**Task details:**
Pictures must not appear in the copy. Reproduce exactly, and only, the lines from the one with "Image resolution: width=600" through the end of the data below.

(Collected data)

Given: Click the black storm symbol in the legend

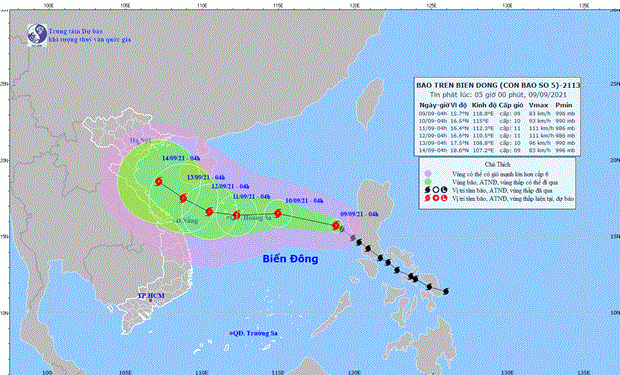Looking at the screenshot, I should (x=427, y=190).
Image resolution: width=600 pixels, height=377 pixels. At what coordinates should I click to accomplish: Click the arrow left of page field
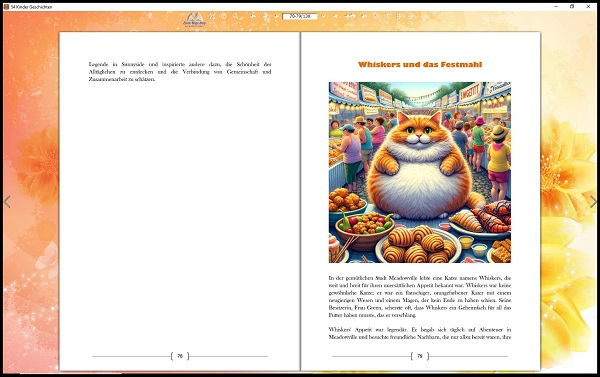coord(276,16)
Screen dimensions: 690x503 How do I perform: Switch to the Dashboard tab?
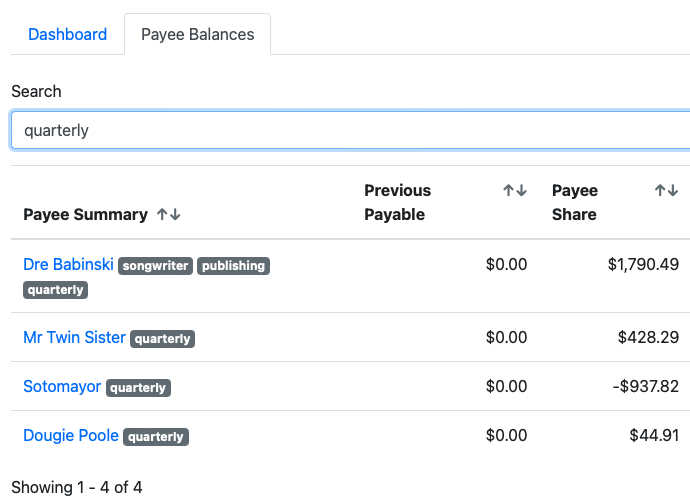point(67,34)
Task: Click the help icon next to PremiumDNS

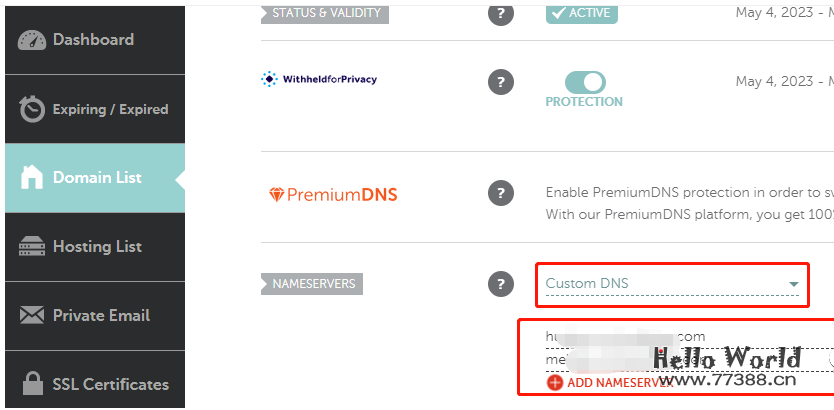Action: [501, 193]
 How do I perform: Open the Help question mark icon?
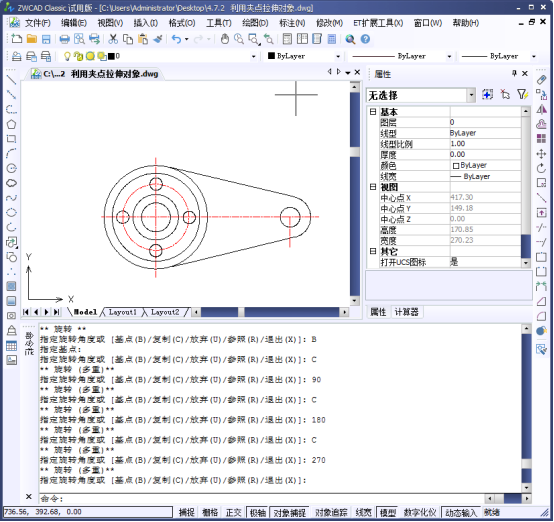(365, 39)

**Solved exercise:**
Image resolution: width=600 pixels, height=377 pixels. At what coordinates should I click to accomplish: Click the arrow left of page field
coord(276,16)
Screen dimensions: 690x503 How do I perform: Switch to the Dashboard tab?
point(67,34)
Task: Click the help icon next to PremiumDNS

Action: [501, 193]
 How do I perform: Open the Help question mark icon?
(365, 39)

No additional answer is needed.